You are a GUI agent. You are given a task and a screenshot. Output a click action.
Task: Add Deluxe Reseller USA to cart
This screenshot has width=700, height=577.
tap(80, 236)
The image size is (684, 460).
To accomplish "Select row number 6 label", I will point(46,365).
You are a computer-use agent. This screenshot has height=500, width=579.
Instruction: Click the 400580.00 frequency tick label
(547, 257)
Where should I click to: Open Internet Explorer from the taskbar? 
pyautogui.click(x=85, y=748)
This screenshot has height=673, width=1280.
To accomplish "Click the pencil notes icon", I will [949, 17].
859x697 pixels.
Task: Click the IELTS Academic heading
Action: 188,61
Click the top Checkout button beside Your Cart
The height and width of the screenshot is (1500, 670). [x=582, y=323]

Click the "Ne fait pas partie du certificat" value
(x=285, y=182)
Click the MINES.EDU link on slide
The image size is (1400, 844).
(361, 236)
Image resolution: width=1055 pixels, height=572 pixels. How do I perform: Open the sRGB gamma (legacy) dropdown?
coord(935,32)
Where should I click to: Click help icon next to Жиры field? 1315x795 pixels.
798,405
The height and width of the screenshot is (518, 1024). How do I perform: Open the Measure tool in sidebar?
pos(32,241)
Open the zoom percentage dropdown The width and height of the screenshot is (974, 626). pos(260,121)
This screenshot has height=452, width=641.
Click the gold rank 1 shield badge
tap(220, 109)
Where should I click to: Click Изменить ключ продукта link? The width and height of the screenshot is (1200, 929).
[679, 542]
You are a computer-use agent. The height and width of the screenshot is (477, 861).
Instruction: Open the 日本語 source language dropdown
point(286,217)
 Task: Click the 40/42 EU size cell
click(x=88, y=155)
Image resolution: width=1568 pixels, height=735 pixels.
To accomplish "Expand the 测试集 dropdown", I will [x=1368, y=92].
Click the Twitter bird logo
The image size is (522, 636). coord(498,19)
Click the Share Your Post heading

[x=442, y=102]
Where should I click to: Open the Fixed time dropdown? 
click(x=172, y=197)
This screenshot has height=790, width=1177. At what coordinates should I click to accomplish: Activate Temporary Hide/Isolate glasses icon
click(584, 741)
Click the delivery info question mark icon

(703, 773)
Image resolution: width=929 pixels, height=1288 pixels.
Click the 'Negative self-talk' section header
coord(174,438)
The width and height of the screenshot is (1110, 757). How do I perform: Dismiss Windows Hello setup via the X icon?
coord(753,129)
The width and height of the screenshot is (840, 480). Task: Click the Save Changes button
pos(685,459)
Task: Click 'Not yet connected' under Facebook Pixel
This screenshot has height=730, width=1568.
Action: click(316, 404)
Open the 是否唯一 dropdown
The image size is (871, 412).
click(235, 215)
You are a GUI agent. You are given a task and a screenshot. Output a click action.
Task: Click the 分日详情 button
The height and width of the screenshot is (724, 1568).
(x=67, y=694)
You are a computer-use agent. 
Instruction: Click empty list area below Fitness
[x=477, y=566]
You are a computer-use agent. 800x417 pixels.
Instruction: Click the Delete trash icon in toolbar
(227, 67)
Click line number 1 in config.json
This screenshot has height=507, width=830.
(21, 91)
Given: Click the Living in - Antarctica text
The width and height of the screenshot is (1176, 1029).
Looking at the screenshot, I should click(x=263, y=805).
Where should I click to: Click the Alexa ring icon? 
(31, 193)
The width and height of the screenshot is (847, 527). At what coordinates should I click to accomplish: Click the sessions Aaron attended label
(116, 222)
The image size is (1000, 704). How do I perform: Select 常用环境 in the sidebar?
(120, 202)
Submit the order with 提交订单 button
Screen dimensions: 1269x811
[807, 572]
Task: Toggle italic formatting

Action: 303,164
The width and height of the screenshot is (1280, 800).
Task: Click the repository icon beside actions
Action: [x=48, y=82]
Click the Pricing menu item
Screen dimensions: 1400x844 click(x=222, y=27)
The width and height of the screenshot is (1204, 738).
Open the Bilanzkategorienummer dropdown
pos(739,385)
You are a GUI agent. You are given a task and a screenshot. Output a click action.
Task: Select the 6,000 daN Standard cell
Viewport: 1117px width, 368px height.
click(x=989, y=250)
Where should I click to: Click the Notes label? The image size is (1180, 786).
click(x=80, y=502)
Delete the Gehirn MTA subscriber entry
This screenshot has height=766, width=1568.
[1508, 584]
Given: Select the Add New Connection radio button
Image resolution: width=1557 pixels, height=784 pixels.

■ ■ ■

Copy every line above once more, precisely as it reads.

TASK RESULT ->
You are a GUI agent. You are given a task and a screenshot. Output a click action.
Task: Add Deluxe Reseller USA to cart
This screenshot has width=700, height=577.
tap(80, 236)
The image size is (684, 460).
To accomplish "Select row number 6 label", I will point(46,365).
You are a computer-use agent. This screenshot has height=500, width=579.
Instruction: Click the 400580.00 frequency tick label
(547, 257)
Where should I click to: Open Internet Explorer from the taskbar? 
pyautogui.click(x=85, y=748)
This screenshot has height=673, width=1280.
To accomplish "Click the pencil notes icon", I will [949, 17].
859x697 pixels.
Task: Click the IELTS Academic heading
Action: 188,61
Click the top Checkout button beside Your Cart
The height and width of the screenshot is (1500, 670). [x=582, y=323]

Click the "Ne fait pas partie du certificat" value
(x=285, y=182)
Click the MINES.EDU link on slide
The image size is (1400, 844).
(361, 236)
Image resolution: width=1055 pixels, height=572 pixels. How do I perform: Open the sRGB gamma (legacy) dropdown?
coord(935,32)
Where should I click to: Click help icon next to Жиры field? 1315x795 pixels.
798,405
The height and width of the screenshot is (518, 1024). How do I perform: Open the Measure tool in sidebar?
pos(32,241)
Open the zoom percentage dropdown The width and height of the screenshot is (974, 626). pos(260,121)
This screenshot has height=452, width=641.
Click the gold rank 1 shield badge
tap(220, 109)
Where should I click to: Click Изменить ключ продукта link? The width and height of the screenshot is (1200, 929).
[679, 542]
You are a computer-use agent. The height and width of the screenshot is (477, 861).
Instruction: Open the 日本語 source language dropdown
point(286,217)
 Task: Click the 40/42 EU size cell
click(x=88, y=155)
Image resolution: width=1568 pixels, height=735 pixels.
To accomplish "Expand the 测试集 dropdown", I will [x=1368, y=92].
Click the Twitter bird logo
The image size is (522, 636). coord(498,19)
Click the Share Your Post heading

[x=442, y=102]
Where should I click to: Open the Fixed time dropdown? 
click(x=172, y=197)
This screenshot has height=790, width=1177. At what coordinates should I click to accomplish: Activate Temporary Hide/Isolate glasses icon
click(584, 741)
Click the delivery info question mark icon

(703, 773)
Image resolution: width=929 pixels, height=1288 pixels.
Click the 'Negative self-talk' section header
coord(174,438)
The width and height of the screenshot is (1110, 757). How do I perform: Dismiss Windows Hello setup via the X icon?
coord(753,129)
The width and height of the screenshot is (840, 480). Task: Click the Save Changes button
pos(685,459)
Task: Click 'Not yet connected' under Facebook Pixel
This screenshot has height=730, width=1568.
Action: click(316, 404)
Open the 是否唯一 dropdown
The image size is (871, 412).
click(235, 215)
You are a GUI agent. You are given a task and a screenshot. Output a click action.
Task: Click the 分日详情 button
The height and width of the screenshot is (724, 1568).
(x=67, y=694)
You are a computer-use agent. 
Instruction: Click empty list area below Fitness
[x=477, y=566]
You are a computer-use agent. 800x417 pixels.
Instruction: Click the Delete trash icon in toolbar
(227, 67)
Click line number 1 in config.json
This screenshot has height=507, width=830.
(21, 91)
Given: Click the Living in - Antarctica text
The width and height of the screenshot is (1176, 1029).
Looking at the screenshot, I should click(x=263, y=805).
Where should I click to: Click the Alexa ring icon? 
(31, 193)
The width and height of the screenshot is (847, 527). At what coordinates should I click to accomplish: Click the sessions Aaron attended label
(116, 222)
The image size is (1000, 704). How do I perform: Select 常用环境 in the sidebar?
(120, 202)
Submit the order with 提交订单 button
Screen dimensions: 1269x811
[807, 572]
Task: Toggle italic formatting

Action: 303,164
The width and height of the screenshot is (1280, 800).
Task: Click the repository icon beside actions
Action: [x=48, y=82]
Click the Pricing menu item
Screen dimensions: 1400x844 click(x=222, y=27)
The width and height of the screenshot is (1204, 738).
Open the Bilanzkategorienummer dropdown
pos(739,385)
You are a GUI agent. You are given a task and a screenshot. Output a click action.
Task: Select the 6,000 daN Standard cell
Viewport: 1117px width, 368px height.
click(x=989, y=250)
Where should I click to: Click the Notes label? The image size is (1180, 786).
click(x=80, y=502)
Delete the Gehirn MTA subscriber entry
This screenshot has height=766, width=1568.
[1508, 584]
Given: Select the Add New Connection radio button
Image resolution: width=1557 pixels, height=784 pixels.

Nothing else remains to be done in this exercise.